▸ WHAT THE TASK REQUIRES
Output all the records below as a Markdown table with two columns, Row and Line, giving each nonblank line its own numbered row and leaving out blank lines.

▸ RECORDS SUPPLIED
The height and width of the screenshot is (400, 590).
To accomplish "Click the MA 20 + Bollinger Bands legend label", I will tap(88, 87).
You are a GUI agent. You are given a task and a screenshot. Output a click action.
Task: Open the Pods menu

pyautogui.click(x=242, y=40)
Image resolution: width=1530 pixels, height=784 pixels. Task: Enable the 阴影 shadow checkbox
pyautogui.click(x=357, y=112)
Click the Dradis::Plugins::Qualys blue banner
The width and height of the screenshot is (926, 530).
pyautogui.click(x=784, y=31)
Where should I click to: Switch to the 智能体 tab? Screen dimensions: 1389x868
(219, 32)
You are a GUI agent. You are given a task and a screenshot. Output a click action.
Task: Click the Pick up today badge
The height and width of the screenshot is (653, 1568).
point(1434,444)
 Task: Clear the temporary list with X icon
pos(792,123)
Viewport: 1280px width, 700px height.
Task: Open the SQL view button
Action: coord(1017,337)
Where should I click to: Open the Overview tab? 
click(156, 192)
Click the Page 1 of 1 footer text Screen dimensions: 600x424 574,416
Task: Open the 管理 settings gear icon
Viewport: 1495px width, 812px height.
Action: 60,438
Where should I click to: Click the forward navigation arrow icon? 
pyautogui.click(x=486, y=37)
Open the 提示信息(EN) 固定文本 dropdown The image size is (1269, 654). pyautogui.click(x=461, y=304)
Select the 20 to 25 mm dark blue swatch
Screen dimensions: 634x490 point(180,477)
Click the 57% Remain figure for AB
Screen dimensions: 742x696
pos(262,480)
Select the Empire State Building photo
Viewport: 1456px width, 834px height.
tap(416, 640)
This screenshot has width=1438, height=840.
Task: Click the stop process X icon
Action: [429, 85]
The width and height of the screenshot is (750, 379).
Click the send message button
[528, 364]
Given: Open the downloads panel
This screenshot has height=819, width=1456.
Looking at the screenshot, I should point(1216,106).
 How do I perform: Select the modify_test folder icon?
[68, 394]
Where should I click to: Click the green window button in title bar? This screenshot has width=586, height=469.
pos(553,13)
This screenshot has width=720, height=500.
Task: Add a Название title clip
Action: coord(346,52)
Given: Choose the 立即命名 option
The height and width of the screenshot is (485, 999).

▸ RESULT OF THIS EXERCISE
| Row | Line |
|---|---|
| 1 | The height and width of the screenshot is (400, 590). |
| 2 | To accomplish "Click the MA 20 + Bollinger Bands legend label", I will tap(88, 87). |
| 3 | You are a GUI agent. You are given a task and a screenshot. Output a click action. |
| 4 | Task: Open the Pods menu |
| 5 | pyautogui.click(x=242, y=40) |
| 6 | Image resolution: width=1530 pixels, height=784 pixels. Task: Enable the 阴影 shadow checkbox |
| 7 | pyautogui.click(x=357, y=112) |
| 8 | Click the Dradis::Plugins::Qualys blue banner |
| 9 | The width and height of the screenshot is (926, 530). |
| 10 | pyautogui.click(x=784, y=31) |
| 11 | Where should I click to: Switch to the 智能体 tab? Screen dimensions: 1389x868 |
| 12 | (219, 32) |
| 13 | You are a GUI agent. You are given a task and a screenshot. Output a click action. |
| 14 | Task: Click the Pick up today badge |
| 15 | The height and width of the screenshot is (653, 1568). |
| 16 | point(1434,444) |
| 17 |  Task: Clear the temporary list with X icon |
| 18 | pos(792,123) |
| 19 | Viewport: 1280px width, 700px height. |
| 20 | Task: Open the SQL view button |
| 21 | Action: coord(1017,337) |
| 22 | Where should I click to: Open the Overview tab?  |
| 23 | click(156, 192) |
| 24 | Click the Page 1 of 1 footer text Screen dimensions: 600x424 574,416 |
| 25 | Task: Open the 管理 settings gear icon |
| 26 | Viewport: 1495px width, 812px height. |
| 27 | Action: 60,438 |
| 28 | Where should I click to: Click the forward navigation arrow icon?  |
| 29 | pyautogui.click(x=486, y=37) |
| 30 | Open the 提示信息(EN) 固定文本 dropdown The image size is (1269, 654). pyautogui.click(x=461, y=304) |
| 31 | Select the 20 to 25 mm dark blue swatch |
| 32 | Screen dimensions: 634x490 point(180,477) |
| 33 | Click the 57% Remain figure for AB |
| 34 | Screen dimensions: 742x696 |
| 35 | pos(262,480) |
| 36 | Select the Empire State Building photo |
| 37 | Viewport: 1456px width, 834px height. |
| 38 | tap(416, 640) |
| 39 | This screenshot has width=1438, height=840. |
| 40 | Task: Click the stop process X icon |
| 41 | Action: [429, 85] |
| 42 | The width and height of the screenshot is (750, 379). |
| 43 | Click the send message button |
| 44 | [528, 364] |
| 45 | Given: Open the downloads panel |
| 46 | This screenshot has height=819, width=1456. |
| 47 | Looking at the screenshot, I should point(1216,106). |
| 48 |  How do I perform: Select the modify_test folder icon? |
| 49 | [68, 394] |
| 50 | Where should I click to: Click the green window button in title bar? This screenshot has width=586, height=469. |
| 51 | pos(553,13) |
| 52 | This screenshot has width=720, height=500. |
| 53 | Task: Add a Название title clip |
| 54 | Action: coord(346,52) |
| 55 | Given: Choose the 立即命名 option |
| 56 | The height and width of the screenshot is (485, 999). |